YOUR ASSIGNMENT
Please copy out each line of the entries in which "will" appears.

MATERIAL FOR THE TASK
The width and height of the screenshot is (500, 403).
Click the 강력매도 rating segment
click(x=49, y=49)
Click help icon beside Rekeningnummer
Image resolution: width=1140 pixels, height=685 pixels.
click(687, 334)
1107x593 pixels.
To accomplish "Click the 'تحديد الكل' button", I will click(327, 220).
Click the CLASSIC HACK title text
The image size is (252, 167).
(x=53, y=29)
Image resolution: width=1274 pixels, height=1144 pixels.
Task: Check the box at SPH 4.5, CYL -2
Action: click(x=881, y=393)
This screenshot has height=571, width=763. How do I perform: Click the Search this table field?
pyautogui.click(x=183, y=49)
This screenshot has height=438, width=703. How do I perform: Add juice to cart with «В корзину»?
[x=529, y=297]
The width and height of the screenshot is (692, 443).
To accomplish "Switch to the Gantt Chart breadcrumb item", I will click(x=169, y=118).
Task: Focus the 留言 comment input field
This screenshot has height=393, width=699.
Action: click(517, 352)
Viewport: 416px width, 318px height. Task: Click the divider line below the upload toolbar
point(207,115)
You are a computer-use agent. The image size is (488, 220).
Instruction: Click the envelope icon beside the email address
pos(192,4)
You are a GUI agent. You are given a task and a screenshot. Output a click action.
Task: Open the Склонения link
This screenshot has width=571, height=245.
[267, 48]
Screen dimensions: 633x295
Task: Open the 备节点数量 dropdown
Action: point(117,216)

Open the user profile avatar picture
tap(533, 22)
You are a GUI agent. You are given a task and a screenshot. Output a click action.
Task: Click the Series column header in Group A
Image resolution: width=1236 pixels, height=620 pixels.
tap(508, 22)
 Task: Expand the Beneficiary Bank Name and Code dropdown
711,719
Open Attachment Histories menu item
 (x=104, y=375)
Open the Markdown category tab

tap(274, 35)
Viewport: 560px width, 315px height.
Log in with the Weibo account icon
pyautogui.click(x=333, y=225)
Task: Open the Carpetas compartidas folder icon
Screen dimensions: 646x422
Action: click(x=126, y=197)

RESPONSE BOX
To accomplish "Click the 'تحديد الكل' button", I will click(327, 220).
To accomplish "Switch to the Gantt Chart breadcrumb item", I will click(x=169, y=118).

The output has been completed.